FORSYTH COUNTY, NC -  Spring is finally moving into a higher gear, and I see more signs of activity in the animal world.  Up until now, songbirds have been reluctant to build their nests due to the bitter cold temperatures and windy conditions.  It really, in many ways, has been a harsh and unforgiving winter in North Carolina, but there was still much to look forward to this Spring.

As part of my early spring activities, I often can be found photographing raptors at the Carolina Raptor Center for their event called PhotoWild.  PhotoWild, is a special time set aside for wildlife photographers to have an opportunity to photograph raptors in a controlled environment.  This equates to getting images that really are not generally possible in the wild.  At least there is not a practical way to get these images.  Furthermore, it is an opportunity to photograph species from other parts of the world.  Finally, it is a great time to meet other photographers, talk a little shop and check out what gear and techniques they are using.

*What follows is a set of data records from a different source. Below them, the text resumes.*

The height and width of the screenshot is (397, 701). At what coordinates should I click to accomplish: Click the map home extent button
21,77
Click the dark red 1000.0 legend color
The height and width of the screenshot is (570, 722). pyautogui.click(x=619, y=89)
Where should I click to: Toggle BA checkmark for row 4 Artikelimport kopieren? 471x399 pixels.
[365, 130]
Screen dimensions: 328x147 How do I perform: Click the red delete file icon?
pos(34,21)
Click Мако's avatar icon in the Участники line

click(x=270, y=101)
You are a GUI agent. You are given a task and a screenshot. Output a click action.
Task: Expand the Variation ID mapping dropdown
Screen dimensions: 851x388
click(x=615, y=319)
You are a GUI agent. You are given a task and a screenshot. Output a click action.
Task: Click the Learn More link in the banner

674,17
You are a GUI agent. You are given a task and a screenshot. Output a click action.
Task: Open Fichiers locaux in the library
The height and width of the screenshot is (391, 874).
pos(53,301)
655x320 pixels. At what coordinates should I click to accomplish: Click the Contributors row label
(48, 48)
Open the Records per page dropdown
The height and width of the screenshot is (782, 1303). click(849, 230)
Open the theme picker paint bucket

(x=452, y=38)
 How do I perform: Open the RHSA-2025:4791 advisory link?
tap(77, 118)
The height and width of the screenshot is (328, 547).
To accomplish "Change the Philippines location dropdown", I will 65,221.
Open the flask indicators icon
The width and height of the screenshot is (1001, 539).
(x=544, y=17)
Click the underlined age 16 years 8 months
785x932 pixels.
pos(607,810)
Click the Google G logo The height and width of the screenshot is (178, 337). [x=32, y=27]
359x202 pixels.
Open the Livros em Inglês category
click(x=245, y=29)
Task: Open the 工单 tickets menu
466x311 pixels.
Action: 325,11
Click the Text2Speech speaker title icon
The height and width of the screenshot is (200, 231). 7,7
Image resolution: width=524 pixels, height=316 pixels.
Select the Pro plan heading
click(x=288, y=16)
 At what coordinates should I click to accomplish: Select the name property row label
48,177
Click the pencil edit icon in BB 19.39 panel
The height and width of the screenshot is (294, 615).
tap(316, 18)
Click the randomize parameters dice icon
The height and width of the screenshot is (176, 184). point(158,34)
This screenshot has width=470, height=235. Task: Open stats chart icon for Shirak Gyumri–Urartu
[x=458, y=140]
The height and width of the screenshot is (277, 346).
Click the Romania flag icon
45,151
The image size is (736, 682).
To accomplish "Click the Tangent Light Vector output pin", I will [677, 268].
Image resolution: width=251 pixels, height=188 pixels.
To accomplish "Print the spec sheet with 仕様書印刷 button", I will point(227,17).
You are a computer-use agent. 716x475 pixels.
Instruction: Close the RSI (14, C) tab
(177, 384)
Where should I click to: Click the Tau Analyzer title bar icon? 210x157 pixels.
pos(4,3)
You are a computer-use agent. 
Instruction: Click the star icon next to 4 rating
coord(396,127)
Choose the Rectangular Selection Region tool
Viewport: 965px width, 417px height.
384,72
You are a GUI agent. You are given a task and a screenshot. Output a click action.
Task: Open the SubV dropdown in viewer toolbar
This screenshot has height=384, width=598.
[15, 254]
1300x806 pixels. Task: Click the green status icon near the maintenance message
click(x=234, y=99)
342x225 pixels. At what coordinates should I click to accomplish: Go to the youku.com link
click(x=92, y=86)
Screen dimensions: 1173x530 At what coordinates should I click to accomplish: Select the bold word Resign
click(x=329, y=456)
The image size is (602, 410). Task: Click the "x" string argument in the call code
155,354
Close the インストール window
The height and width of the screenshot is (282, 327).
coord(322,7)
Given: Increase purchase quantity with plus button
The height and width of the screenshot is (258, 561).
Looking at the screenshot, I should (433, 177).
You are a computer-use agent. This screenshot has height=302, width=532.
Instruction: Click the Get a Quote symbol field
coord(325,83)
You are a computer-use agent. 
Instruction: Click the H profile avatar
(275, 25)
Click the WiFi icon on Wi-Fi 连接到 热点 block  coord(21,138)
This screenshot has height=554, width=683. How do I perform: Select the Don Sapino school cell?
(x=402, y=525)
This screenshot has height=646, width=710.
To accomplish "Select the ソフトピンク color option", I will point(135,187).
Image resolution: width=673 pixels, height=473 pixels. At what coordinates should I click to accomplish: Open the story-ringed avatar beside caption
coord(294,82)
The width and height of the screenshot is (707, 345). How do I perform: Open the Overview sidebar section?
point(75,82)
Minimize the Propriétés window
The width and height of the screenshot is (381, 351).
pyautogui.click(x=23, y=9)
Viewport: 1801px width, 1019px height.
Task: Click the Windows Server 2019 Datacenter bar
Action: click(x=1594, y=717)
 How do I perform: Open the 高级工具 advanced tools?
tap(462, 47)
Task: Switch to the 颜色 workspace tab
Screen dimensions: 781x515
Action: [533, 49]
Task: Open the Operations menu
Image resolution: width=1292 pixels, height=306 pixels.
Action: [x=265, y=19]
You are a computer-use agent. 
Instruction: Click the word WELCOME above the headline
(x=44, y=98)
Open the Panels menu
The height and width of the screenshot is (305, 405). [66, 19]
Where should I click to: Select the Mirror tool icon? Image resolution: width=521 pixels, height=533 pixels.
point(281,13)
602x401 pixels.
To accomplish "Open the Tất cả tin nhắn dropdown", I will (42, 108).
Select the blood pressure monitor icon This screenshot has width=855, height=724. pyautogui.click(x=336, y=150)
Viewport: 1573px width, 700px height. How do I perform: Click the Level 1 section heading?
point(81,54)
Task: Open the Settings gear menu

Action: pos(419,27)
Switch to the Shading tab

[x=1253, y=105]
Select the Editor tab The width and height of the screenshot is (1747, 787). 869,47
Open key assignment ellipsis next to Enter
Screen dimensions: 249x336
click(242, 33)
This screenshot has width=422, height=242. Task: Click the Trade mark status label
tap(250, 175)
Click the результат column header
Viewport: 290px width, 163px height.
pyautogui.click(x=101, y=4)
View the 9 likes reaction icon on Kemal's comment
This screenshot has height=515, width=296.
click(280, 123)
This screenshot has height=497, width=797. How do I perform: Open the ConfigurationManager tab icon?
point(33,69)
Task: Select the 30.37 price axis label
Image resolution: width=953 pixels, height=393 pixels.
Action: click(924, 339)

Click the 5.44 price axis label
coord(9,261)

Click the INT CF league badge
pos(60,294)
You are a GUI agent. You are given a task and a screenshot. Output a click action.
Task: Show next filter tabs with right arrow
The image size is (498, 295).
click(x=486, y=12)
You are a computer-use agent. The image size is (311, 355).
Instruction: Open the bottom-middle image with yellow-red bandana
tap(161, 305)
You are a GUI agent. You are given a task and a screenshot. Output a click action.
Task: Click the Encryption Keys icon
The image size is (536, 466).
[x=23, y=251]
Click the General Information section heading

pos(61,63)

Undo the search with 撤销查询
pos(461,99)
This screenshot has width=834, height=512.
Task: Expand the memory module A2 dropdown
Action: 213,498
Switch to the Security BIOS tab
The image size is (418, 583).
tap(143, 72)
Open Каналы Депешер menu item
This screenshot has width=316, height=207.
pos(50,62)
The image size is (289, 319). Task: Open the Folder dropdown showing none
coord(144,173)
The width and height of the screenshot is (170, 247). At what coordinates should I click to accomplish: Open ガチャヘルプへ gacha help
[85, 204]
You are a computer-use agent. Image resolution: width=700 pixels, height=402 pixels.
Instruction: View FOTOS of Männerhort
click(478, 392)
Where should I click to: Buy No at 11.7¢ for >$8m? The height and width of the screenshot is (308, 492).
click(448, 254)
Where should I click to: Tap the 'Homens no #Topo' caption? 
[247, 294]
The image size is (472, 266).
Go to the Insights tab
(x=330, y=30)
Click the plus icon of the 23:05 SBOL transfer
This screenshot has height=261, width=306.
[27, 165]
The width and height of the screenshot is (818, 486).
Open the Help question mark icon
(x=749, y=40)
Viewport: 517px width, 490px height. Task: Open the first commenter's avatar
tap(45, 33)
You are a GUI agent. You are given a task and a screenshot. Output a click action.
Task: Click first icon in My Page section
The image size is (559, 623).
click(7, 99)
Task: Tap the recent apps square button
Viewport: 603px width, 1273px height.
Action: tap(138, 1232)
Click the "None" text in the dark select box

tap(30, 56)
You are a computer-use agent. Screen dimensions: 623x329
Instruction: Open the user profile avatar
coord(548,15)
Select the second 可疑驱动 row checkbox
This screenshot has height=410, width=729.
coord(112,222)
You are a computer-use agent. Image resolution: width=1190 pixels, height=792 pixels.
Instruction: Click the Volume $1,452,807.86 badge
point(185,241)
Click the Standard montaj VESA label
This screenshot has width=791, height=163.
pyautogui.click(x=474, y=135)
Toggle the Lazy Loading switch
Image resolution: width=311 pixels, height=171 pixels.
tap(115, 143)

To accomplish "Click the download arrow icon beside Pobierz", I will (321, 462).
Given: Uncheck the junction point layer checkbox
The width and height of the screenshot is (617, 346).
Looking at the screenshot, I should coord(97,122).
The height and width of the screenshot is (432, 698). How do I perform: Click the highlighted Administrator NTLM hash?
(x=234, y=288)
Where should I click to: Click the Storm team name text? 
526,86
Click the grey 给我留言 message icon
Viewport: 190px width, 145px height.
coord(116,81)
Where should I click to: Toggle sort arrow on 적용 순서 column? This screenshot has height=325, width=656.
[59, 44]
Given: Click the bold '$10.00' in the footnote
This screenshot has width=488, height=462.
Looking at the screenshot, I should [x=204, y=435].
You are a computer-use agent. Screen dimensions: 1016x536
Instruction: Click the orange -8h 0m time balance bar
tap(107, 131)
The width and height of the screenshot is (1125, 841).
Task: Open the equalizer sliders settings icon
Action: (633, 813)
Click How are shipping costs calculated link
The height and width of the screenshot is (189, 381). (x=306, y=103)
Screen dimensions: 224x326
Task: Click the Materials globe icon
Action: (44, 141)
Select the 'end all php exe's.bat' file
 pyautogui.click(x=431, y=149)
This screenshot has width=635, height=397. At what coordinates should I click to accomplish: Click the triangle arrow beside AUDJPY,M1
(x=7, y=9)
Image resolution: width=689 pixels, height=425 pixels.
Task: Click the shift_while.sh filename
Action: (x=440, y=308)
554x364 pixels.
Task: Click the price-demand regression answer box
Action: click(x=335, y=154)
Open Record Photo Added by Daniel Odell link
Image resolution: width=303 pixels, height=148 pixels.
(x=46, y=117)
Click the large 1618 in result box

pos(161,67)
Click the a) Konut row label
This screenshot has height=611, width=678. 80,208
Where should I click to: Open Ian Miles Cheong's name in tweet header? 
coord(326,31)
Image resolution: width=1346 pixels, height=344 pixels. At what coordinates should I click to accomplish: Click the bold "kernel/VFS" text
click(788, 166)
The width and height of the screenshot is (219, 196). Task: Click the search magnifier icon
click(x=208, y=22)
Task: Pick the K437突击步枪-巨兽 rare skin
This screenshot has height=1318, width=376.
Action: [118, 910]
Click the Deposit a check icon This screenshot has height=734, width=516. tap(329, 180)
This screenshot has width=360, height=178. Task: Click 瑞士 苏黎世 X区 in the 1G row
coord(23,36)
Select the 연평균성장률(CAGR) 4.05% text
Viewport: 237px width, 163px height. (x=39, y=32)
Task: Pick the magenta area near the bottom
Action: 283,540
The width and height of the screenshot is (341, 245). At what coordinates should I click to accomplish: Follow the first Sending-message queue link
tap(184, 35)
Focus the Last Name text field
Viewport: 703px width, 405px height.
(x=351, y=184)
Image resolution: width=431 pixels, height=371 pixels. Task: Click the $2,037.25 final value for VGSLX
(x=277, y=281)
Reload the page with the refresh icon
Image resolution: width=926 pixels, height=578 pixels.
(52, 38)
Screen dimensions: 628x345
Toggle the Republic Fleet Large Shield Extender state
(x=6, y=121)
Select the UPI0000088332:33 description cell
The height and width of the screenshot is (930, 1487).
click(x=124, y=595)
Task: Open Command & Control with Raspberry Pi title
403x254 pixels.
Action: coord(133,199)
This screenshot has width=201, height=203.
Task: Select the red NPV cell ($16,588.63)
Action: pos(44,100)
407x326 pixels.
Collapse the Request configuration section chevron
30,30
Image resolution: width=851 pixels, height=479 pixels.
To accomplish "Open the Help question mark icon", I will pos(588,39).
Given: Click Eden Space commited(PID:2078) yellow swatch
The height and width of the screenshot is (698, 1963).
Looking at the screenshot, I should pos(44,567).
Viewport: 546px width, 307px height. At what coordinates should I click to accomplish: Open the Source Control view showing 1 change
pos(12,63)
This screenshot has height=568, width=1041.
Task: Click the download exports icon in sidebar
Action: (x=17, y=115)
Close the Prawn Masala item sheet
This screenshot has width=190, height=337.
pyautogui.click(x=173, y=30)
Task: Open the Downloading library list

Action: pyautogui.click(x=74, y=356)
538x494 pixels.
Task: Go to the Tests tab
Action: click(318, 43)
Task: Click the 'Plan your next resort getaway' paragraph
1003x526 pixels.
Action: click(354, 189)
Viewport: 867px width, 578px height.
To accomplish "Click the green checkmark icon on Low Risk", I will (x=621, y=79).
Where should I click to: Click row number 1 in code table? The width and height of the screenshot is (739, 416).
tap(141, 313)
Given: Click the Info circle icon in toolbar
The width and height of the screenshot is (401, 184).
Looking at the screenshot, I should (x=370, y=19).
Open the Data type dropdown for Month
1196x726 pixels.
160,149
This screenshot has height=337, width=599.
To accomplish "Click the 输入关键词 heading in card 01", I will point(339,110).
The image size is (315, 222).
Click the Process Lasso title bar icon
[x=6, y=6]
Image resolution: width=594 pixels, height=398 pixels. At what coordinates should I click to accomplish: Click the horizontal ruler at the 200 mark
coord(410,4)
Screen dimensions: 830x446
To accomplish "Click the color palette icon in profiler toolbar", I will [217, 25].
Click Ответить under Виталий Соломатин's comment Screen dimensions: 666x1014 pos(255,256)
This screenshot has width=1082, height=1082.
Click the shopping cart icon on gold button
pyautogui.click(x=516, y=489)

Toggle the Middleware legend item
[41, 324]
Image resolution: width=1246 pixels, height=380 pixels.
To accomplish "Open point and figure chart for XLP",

In this article, I thought I would layout how I approach photographing an event such as PhotoWild and share some of the images as examples.

Looking for the Full Length Portrait
The full length portrait is an image, which is composed to show the entire bird.  It might also have other compositional elements added to make the shot more interesting.  Below is a shot of a barred owl where I not only utilize a full length portrait, but use the foliage to provide a more interesting framing element.  Note the tree to the left of the owl, providing a framing element, and the leaves wrapping around him in the foreground also support framing.

Looking for the Close-up Portrait
Next, I begin looking for close-up portrait to give the viewer a more detailed and often times unseen image of the raptor.  With close-up images, sharpness and higher megapixel images can really make them pop.  Below is an image of a male American bald eagle.

Looking for the Extreme Close-up
Again, for this type of shot, think detail.  Think about making images you simply cannot make very easily in the wild.  Look for feather detail and talon detail.  Below is an image showing the detail in the golden eagle's feathers.

Looking for Gesture
Gesture is what makes images unique.  It can be anything from an unusual look from your subject, to yawning, eating and anything else that evokes emotion.  This is really what I want every time I go out to photograph a subject.  Whether it is in captivity or the wild, this is a must for any photographer to be able to capture.  Below is an example of gesture.  This turkey vulture is opening his mouth very wide and is something I have never witnessed from a vulture in the past.  A perfect opportunity, and one to never waste.  Patience is key here.  When everyone else is leaving, you stay and work the subject.  Good things often happen to those who wait.

I hope you enjoyed this months blog.  There is much on the horizon at Matt Cuda Nature Photography.  To be specific, the time has come for the continuation of the Hummingbird Project and the Bluebird projects.  These two projects generally keep me busy from May through June.